Task to carry out. Here is a listing, set out below; repeat its lines from the one with "At what coordinates should I click to accomplish: Click the" to the last, both included, and leave out the pictures.

Dataset extract.
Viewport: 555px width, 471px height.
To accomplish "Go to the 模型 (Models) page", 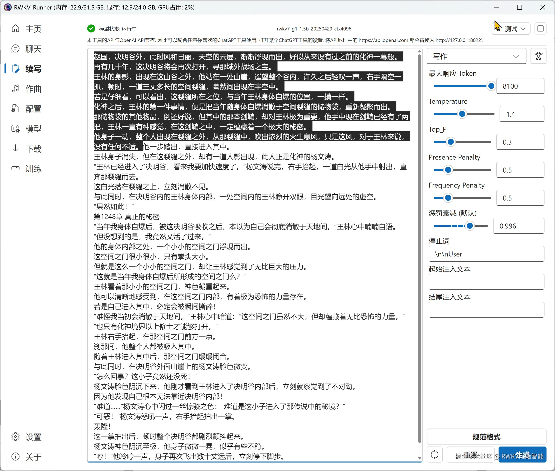I will [33, 129].
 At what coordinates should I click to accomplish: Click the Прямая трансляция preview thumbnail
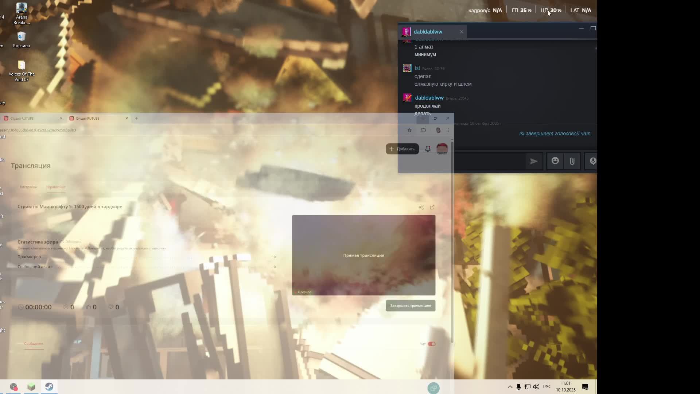(x=363, y=255)
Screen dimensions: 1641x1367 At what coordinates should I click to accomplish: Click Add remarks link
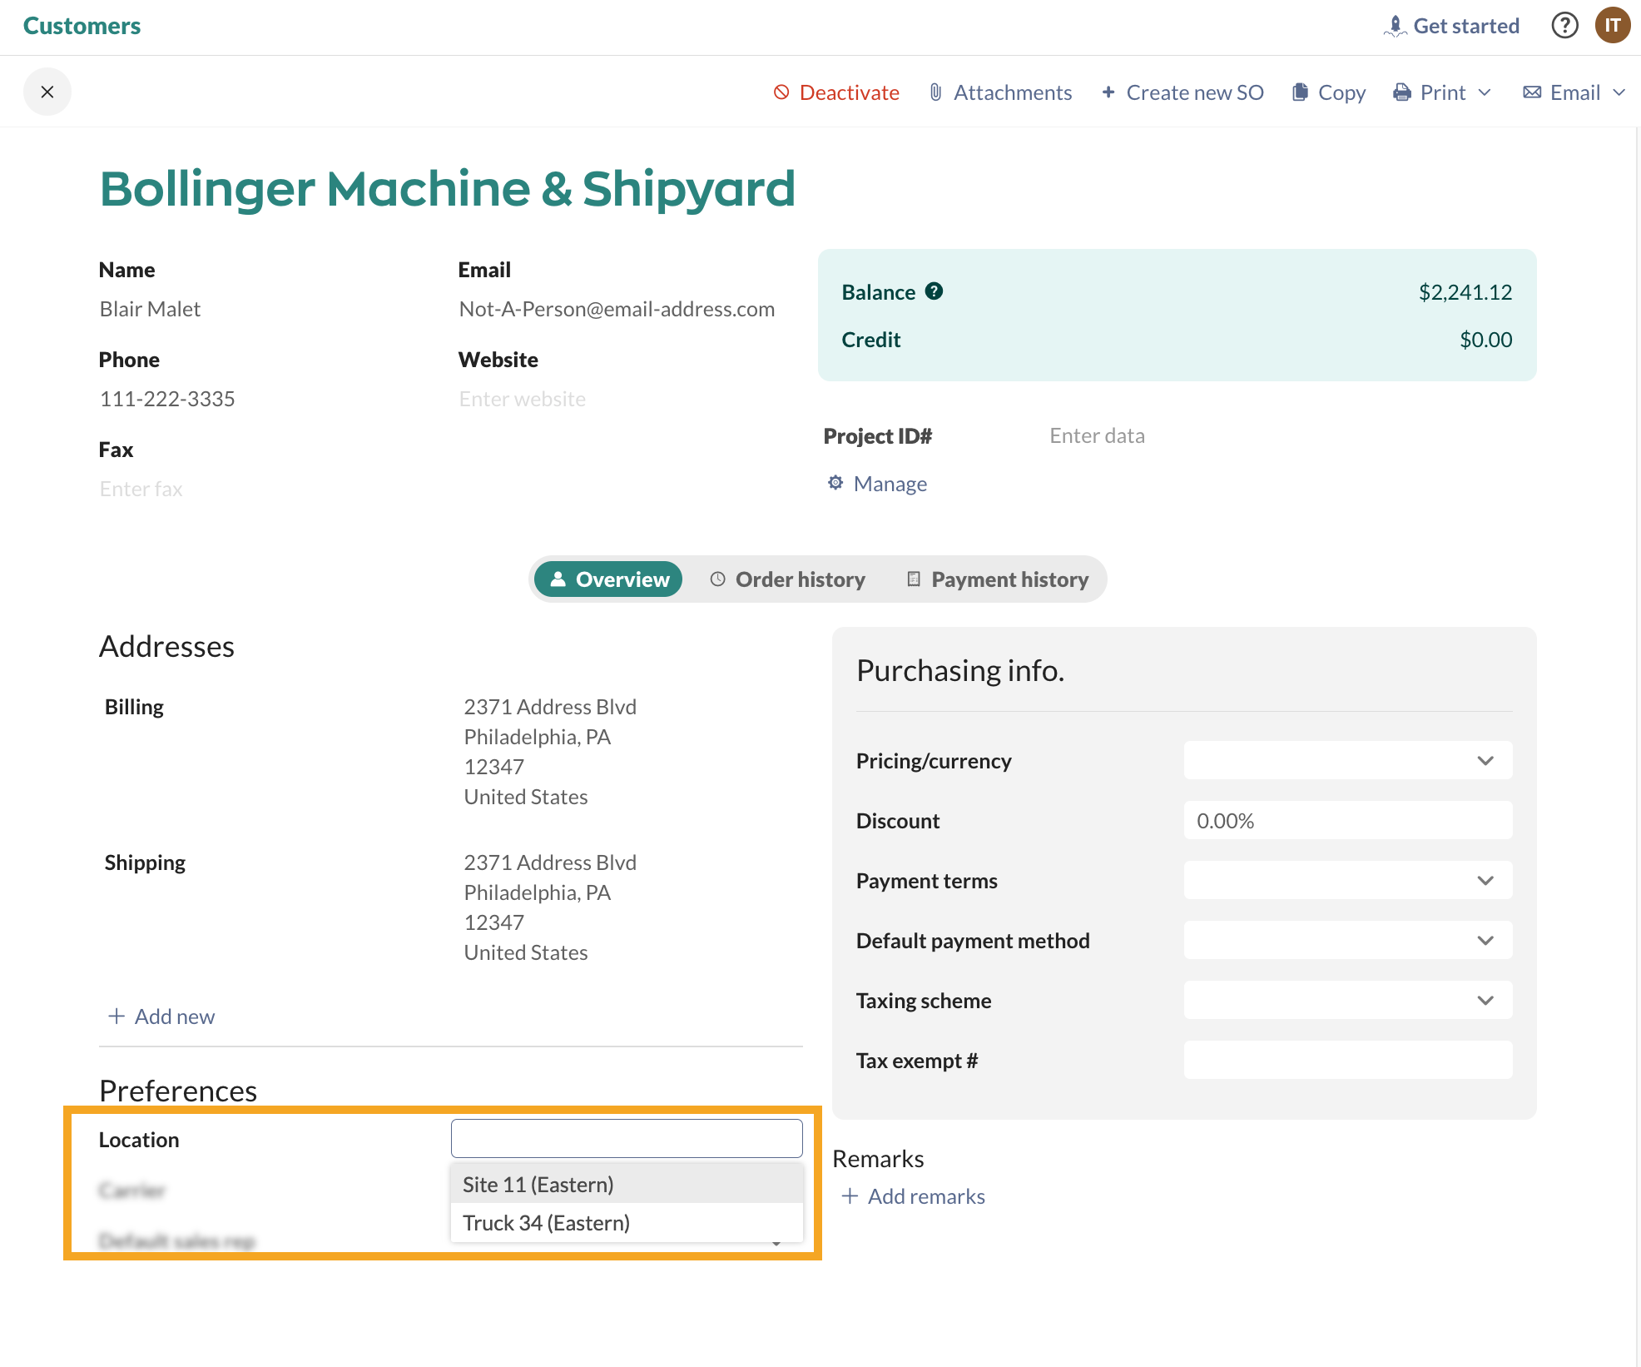click(x=913, y=1196)
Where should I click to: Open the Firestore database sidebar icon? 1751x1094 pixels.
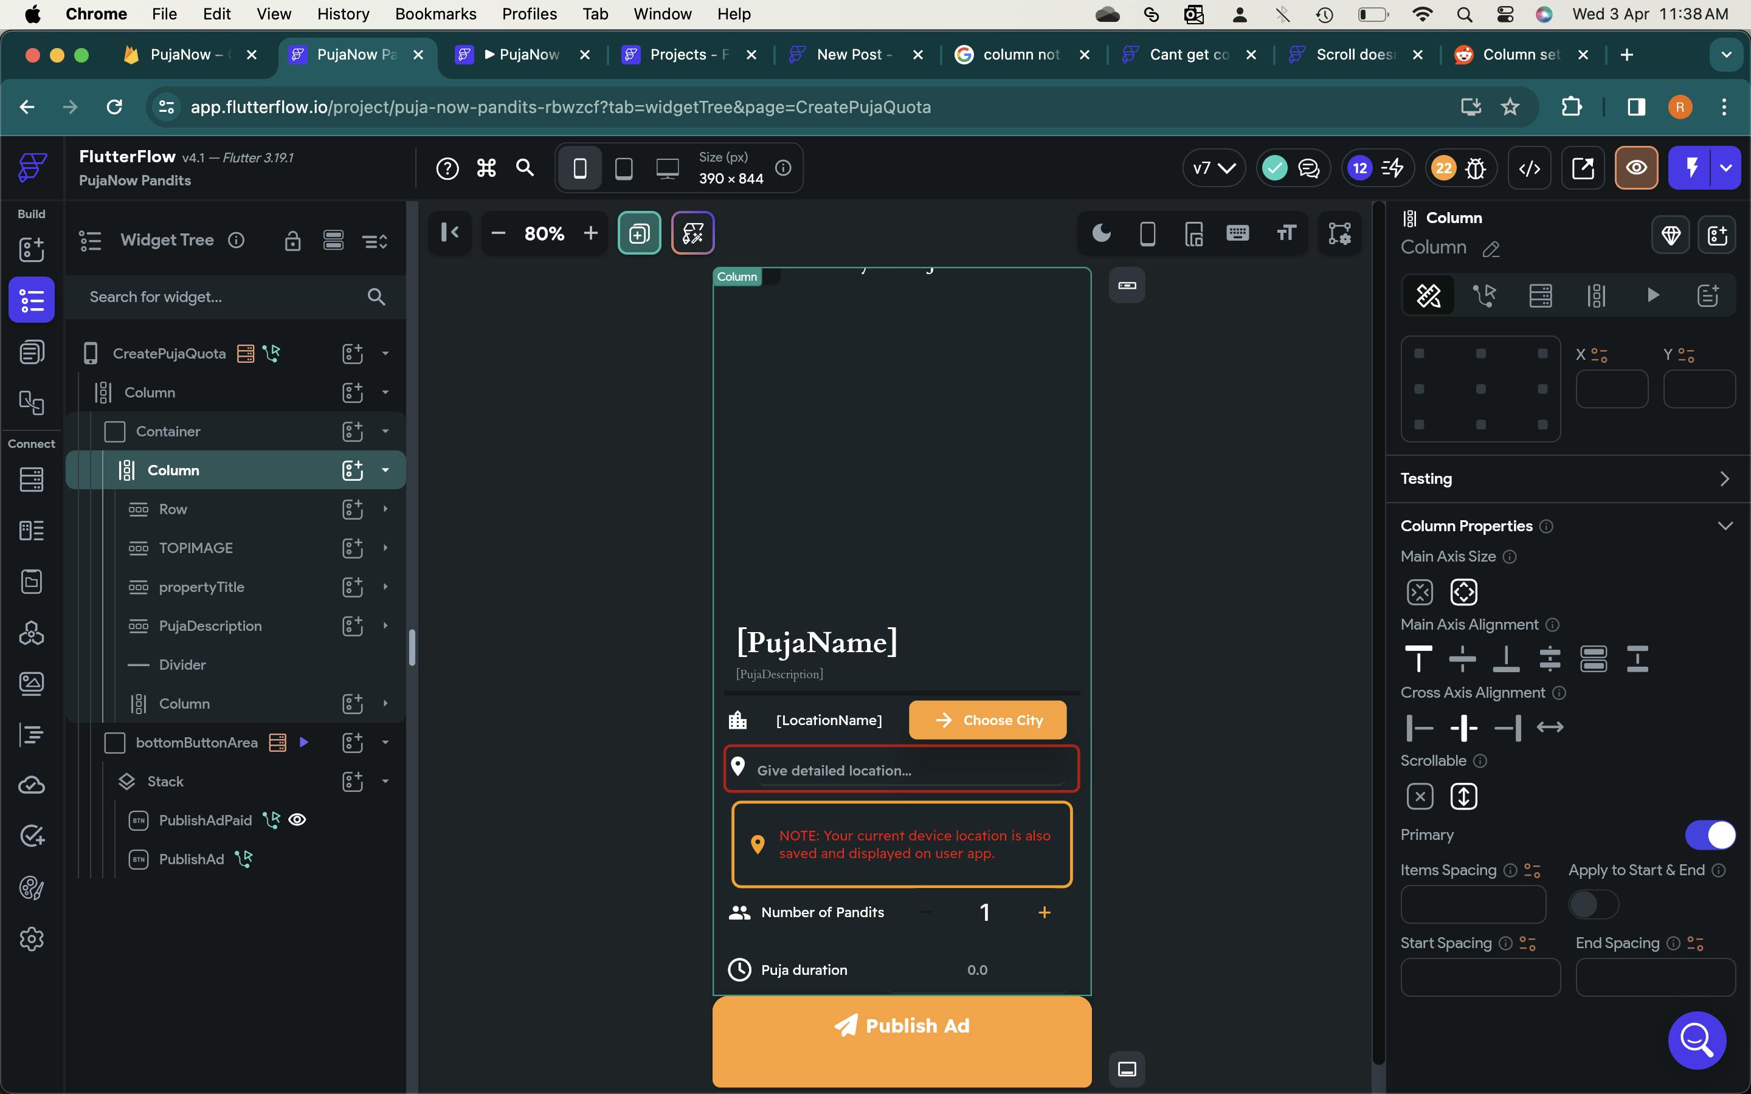pos(31,479)
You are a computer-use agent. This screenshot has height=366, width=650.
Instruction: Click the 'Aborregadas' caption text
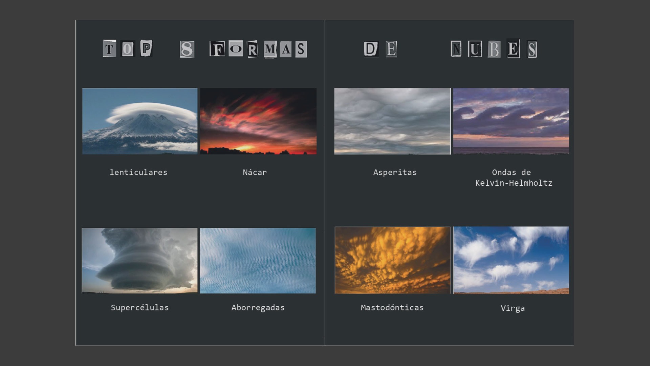pyautogui.click(x=258, y=307)
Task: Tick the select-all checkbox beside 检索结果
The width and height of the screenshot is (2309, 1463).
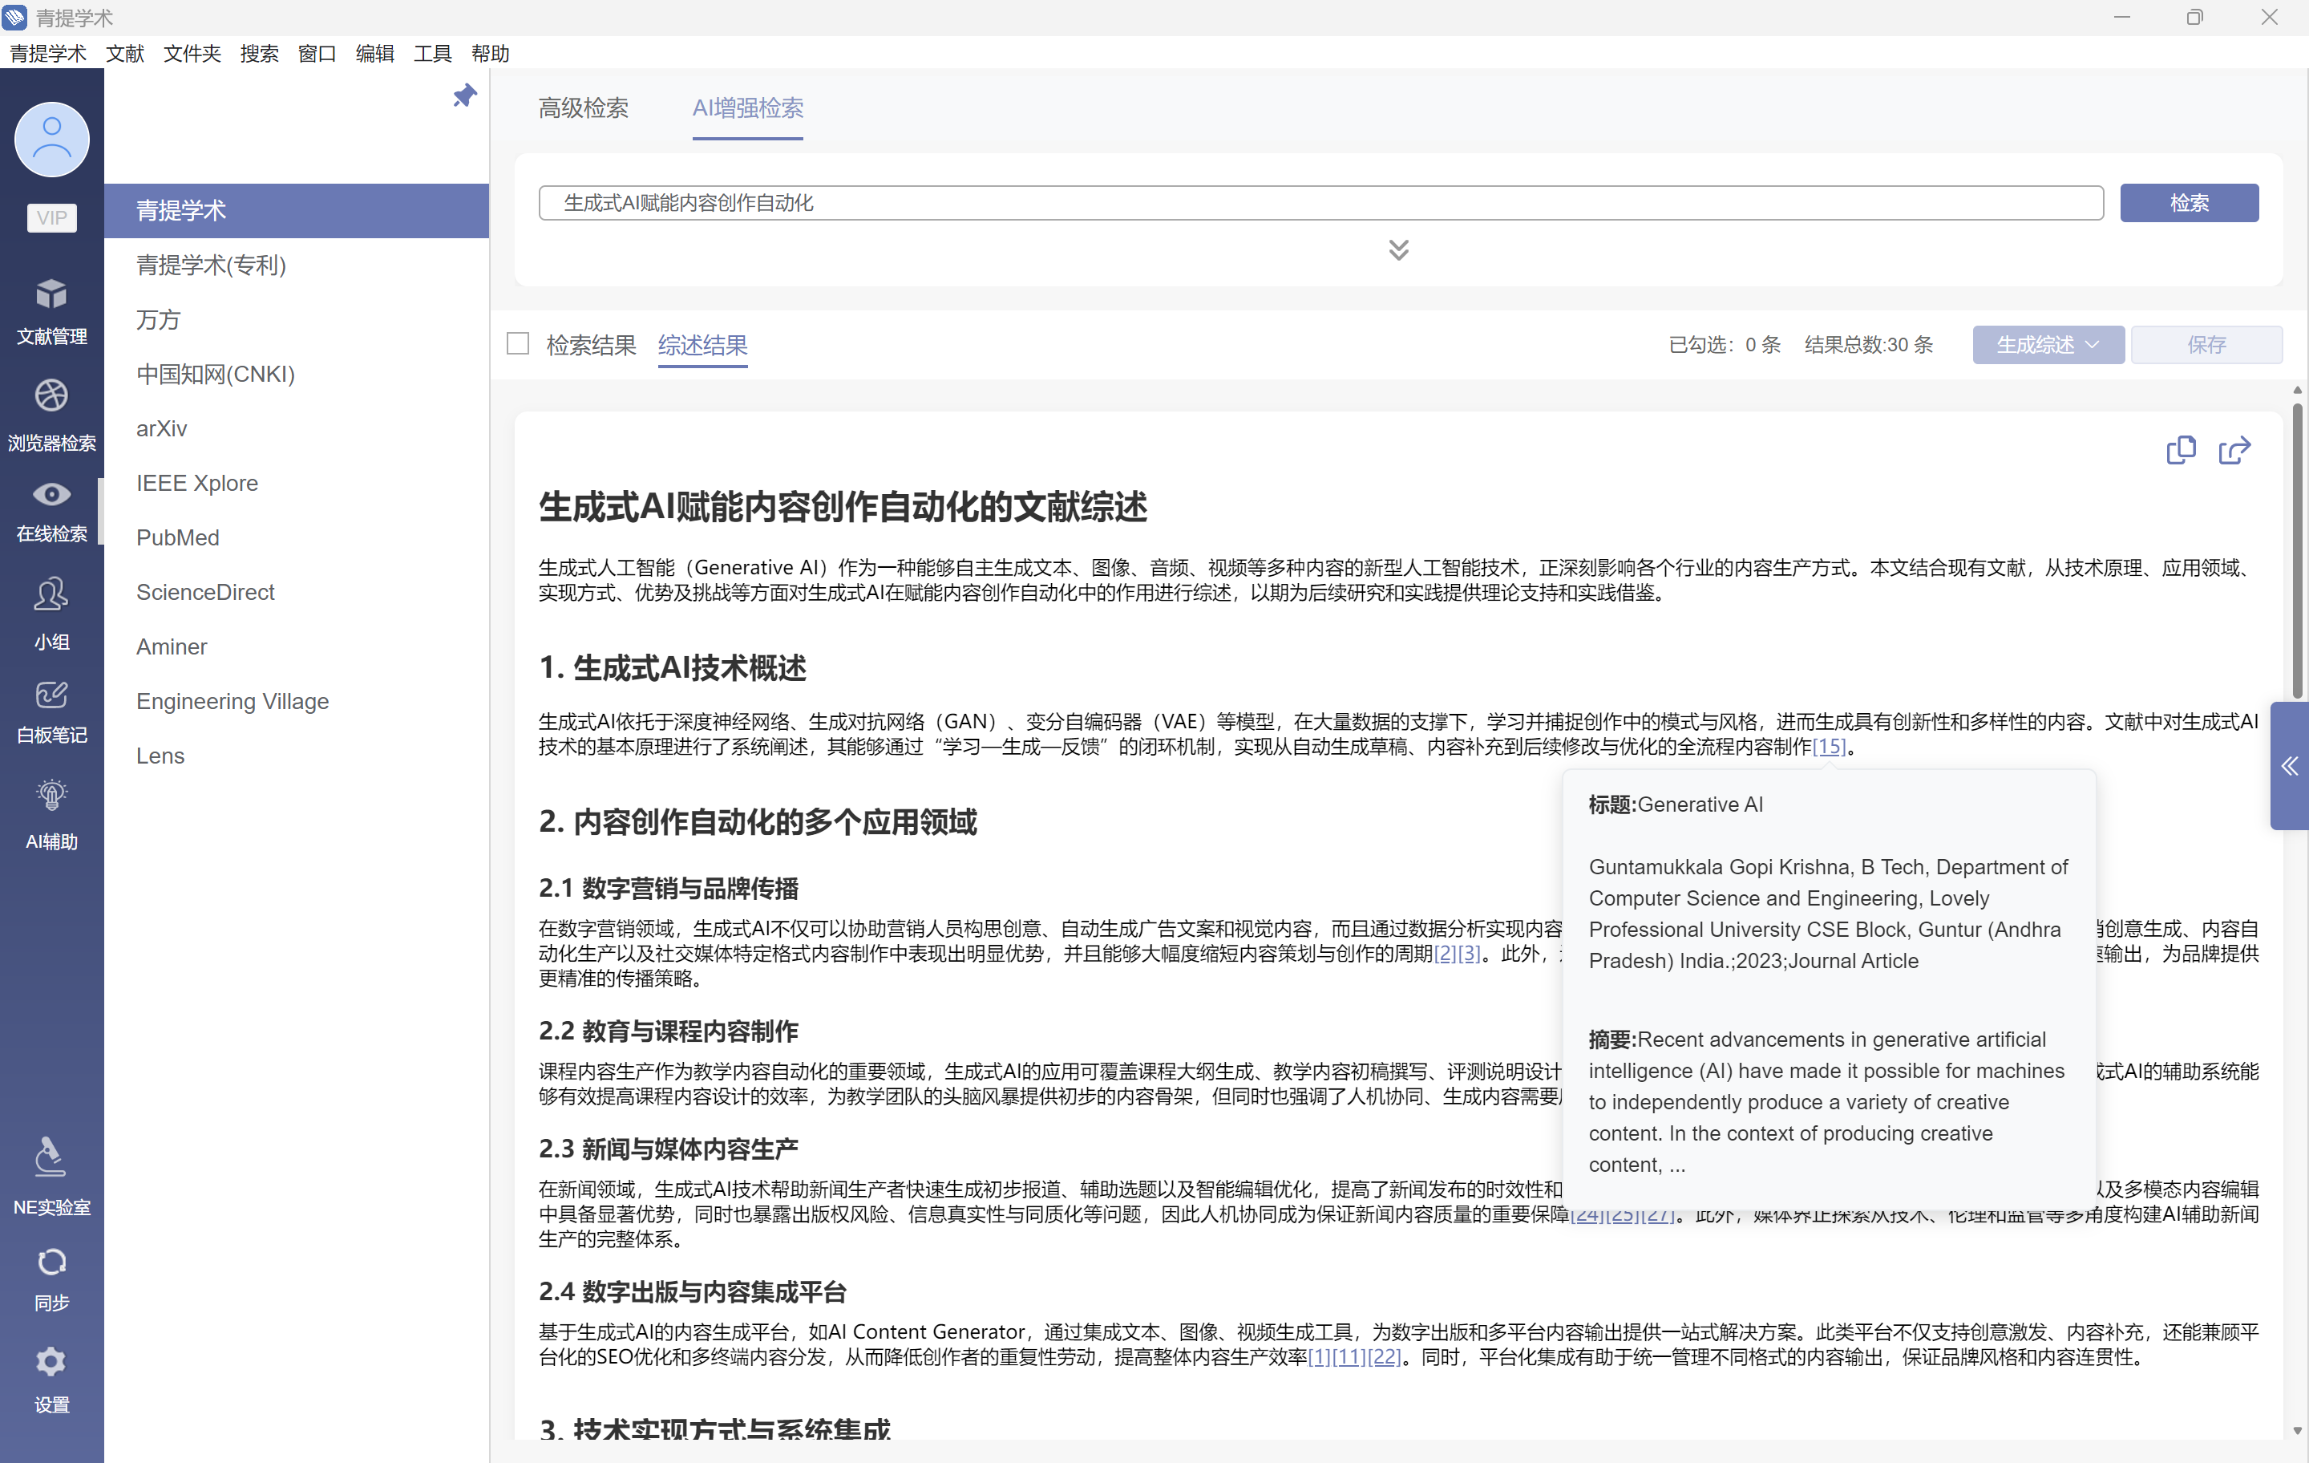Action: click(518, 343)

Reply to the exercise.
 At what coordinates should I click to accomplish: Click the Прямая трансляция preview thumbnail
(x=363, y=255)
Screen dimensions: 1641x1367 At what coordinates should I click to accomplish: Click Add remarks link
click(x=913, y=1196)
Where should I click to: Open the Firestore database sidebar icon? 1751x1094 pixels.
pos(31,479)
You are a computer-use agent. This screenshot has height=366, width=650.
Instruction: Click the 'Aborregadas' caption text
pyautogui.click(x=258, y=307)
Task: Tick the select-all checkbox beside 检索结果
The width and height of the screenshot is (2309, 1463).
Action: click(518, 343)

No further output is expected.